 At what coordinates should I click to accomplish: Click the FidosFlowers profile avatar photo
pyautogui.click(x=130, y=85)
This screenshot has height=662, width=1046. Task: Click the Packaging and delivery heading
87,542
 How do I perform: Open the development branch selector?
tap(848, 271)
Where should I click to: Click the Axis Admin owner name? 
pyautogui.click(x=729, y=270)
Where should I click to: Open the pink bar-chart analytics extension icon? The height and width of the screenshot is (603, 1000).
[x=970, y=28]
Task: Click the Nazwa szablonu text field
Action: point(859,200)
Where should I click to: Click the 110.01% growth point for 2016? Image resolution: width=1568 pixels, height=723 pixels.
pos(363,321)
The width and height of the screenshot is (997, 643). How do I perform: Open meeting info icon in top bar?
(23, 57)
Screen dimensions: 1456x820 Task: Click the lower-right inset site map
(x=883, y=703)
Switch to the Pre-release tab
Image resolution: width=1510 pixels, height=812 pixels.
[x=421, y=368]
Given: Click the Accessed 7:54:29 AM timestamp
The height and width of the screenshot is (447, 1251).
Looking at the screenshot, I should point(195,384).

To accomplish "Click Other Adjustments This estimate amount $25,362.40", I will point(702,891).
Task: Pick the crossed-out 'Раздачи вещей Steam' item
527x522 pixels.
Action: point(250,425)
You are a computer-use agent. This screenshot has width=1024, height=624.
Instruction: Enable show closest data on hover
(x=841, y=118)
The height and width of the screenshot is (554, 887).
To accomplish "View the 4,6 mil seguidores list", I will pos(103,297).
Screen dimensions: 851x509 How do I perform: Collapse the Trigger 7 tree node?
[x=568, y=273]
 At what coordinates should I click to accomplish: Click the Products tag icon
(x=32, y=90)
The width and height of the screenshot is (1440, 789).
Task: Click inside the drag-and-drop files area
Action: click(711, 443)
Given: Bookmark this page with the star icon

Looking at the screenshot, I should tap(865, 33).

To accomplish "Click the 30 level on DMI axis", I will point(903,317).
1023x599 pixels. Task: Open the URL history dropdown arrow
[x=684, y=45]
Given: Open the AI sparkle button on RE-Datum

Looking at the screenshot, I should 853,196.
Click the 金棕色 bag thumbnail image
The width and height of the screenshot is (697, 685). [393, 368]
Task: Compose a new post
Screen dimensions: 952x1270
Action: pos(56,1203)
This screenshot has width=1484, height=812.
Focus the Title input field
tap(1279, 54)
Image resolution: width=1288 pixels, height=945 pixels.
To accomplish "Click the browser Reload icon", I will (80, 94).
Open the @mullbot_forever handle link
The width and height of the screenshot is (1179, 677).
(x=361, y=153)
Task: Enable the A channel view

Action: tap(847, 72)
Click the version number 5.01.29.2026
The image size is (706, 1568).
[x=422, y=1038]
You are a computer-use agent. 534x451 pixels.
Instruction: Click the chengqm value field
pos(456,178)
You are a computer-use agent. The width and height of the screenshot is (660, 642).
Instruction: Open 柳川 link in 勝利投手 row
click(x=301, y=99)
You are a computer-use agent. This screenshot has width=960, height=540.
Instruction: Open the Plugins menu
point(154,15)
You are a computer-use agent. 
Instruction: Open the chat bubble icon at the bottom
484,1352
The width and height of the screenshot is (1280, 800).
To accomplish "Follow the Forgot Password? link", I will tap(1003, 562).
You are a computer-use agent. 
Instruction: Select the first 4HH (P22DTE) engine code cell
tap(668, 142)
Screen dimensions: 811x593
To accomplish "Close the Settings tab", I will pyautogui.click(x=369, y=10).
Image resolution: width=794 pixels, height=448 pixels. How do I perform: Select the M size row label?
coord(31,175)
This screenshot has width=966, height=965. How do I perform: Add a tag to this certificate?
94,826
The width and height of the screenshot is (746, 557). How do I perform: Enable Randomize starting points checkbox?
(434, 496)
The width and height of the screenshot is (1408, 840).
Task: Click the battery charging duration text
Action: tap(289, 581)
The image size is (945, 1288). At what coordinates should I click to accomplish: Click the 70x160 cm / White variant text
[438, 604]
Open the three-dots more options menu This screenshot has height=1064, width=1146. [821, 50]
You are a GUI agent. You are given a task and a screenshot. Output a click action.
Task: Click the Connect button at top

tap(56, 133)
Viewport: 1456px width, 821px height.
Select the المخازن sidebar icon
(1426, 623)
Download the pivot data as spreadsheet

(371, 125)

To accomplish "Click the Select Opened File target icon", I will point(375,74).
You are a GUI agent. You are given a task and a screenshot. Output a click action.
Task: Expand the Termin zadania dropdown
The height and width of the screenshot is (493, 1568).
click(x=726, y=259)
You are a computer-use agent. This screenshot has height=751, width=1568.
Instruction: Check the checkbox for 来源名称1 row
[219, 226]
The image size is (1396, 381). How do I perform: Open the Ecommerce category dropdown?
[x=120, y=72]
_ _ _ _ _ _ _
Change every "How do I perform" to "How can I carry out" throughout the items above, and leave everything else as it is.

FINAL RESULT:
 At what coordinates should I click to accomplish: Click the FidosFlowers profile avatar photo
pyautogui.click(x=130, y=85)
This screenshot has height=662, width=1046. Task: Click the Packaging and delivery heading
87,542
 How can I carry out: Open the development branch selector?
tap(848, 271)
Where should I click to: Click the Axis Admin owner name? 
pyautogui.click(x=729, y=270)
Where should I click to: Open the pink bar-chart analytics extension icon? The height and width of the screenshot is (603, 1000).
[x=970, y=28]
Task: Click the Nazwa szablonu text field
Action: point(859,200)
Where should I click to: Click the 110.01% growth point for 2016? Image resolution: width=1568 pixels, height=723 pixels.
pos(363,321)
The width and height of the screenshot is (997, 643). How can I carry out: Open meeting info icon in top bar?
(23, 57)
Screen dimensions: 1456x820 Task: Click the lower-right inset site map
(x=883, y=703)
Switch to the Pre-release tab
Image resolution: width=1510 pixels, height=812 pixels.
[x=421, y=368]
Given: Click the Accessed 7:54:29 AM timestamp
The height and width of the screenshot is (447, 1251).
Looking at the screenshot, I should point(195,384).

To accomplish "Click Other Adjustments This estimate amount $25,362.40", I will point(702,891).
Task: Pick the crossed-out 'Раздачи вещей Steam' item
527x522 pixels.
Action: point(250,425)
You are a computer-use agent. This screenshot has width=1024, height=624.
Instruction: Enable show closest data on hover
(x=841, y=118)
The height and width of the screenshot is (554, 887).
To accomplish "View the 4,6 mil seguidores list", I will pos(103,297).
Screen dimensions: 851x509 How can I carry out: Collapse the Trigger 7 tree node?
[x=568, y=273]
 At what coordinates should I click to accomplish: Click the Products tag icon
(x=32, y=90)
The width and height of the screenshot is (1440, 789).
Task: Click inside the drag-and-drop files area
Action: click(711, 443)
Given: Bookmark this page with the star icon

Looking at the screenshot, I should tap(865, 33).

To accomplish "Click the 30 level on DMI axis", I will point(903,317).
1023x599 pixels. Task: Open the URL history dropdown arrow
[x=684, y=45]
Given: Open the AI sparkle button on RE-Datum

Looking at the screenshot, I should 853,196.
Click the 金棕色 bag thumbnail image
The width and height of the screenshot is (697, 685). [393, 368]
Task: Compose a new post
Screen dimensions: 952x1270
Action: pos(56,1203)
This screenshot has width=1484, height=812.
Focus the Title input field
tap(1279, 54)
Image resolution: width=1288 pixels, height=945 pixels.
To accomplish "Click the browser Reload icon", I will (80, 94).
Open the @mullbot_forever handle link
The width and height of the screenshot is (1179, 677).
(x=361, y=153)
Task: Enable the A channel view

Action: tap(847, 72)
Click the version number 5.01.29.2026
The image size is (706, 1568).
[x=422, y=1038]
You are a computer-use agent. 534x451 pixels.
Instruction: Click the chengqm value field
pos(456,178)
You are a computer-use agent. The width and height of the screenshot is (660, 642).
Instruction: Open 柳川 link in 勝利投手 row
click(x=301, y=99)
You are a computer-use agent. This screenshot has width=960, height=540.
Instruction: Open the Plugins menu
point(154,15)
You are a computer-use agent. 
Instruction: Open the chat bubble icon at the bottom
484,1352
The width and height of the screenshot is (1280, 800).
To accomplish "Follow the Forgot Password? link", I will tap(1003, 562).
You are a computer-use agent. 
Instruction: Select the first 4HH (P22DTE) engine code cell
tap(668, 142)
Screen dimensions: 811x593
To accomplish "Close the Settings tab", I will pyautogui.click(x=369, y=10).
Image resolution: width=794 pixels, height=448 pixels. How can I carry out: Select the M size row label?
coord(31,175)
This screenshot has width=966, height=965. How can I carry out: Add a tag to this certificate?
94,826
The width and height of the screenshot is (746, 557). How can I carry out: Enable Randomize starting points checkbox?
(434, 496)
The width and height of the screenshot is (1408, 840).
Task: Click the battery charging duration text
Action: tap(289, 581)
The image size is (945, 1288). At what coordinates should I click to accomplish: Click the 70x160 cm / White variant text
[438, 604]
Open the three-dots more options menu This screenshot has height=1064, width=1146. [821, 50]
You are a GUI agent. You are given a task and a screenshot. Output a click action.
Task: Click the Connect button at top

tap(56, 133)
Viewport: 1456px width, 821px height.
Select the المخازن sidebar icon
(1426, 623)
Download the pivot data as spreadsheet

(371, 125)

To accomplish "Click the Select Opened File target icon", I will point(375,74).
You are a GUI agent. You are given a task and a screenshot. Output a click action.
Task: Expand the Termin zadania dropdown
The height and width of the screenshot is (493, 1568).
click(x=726, y=259)
You are a computer-use agent. This screenshot has height=751, width=1568.
Instruction: Check the checkbox for 来源名称1 row
[219, 226]
The image size is (1396, 381). How can I carry out: Open the Ecommerce category dropdown?
[x=120, y=72]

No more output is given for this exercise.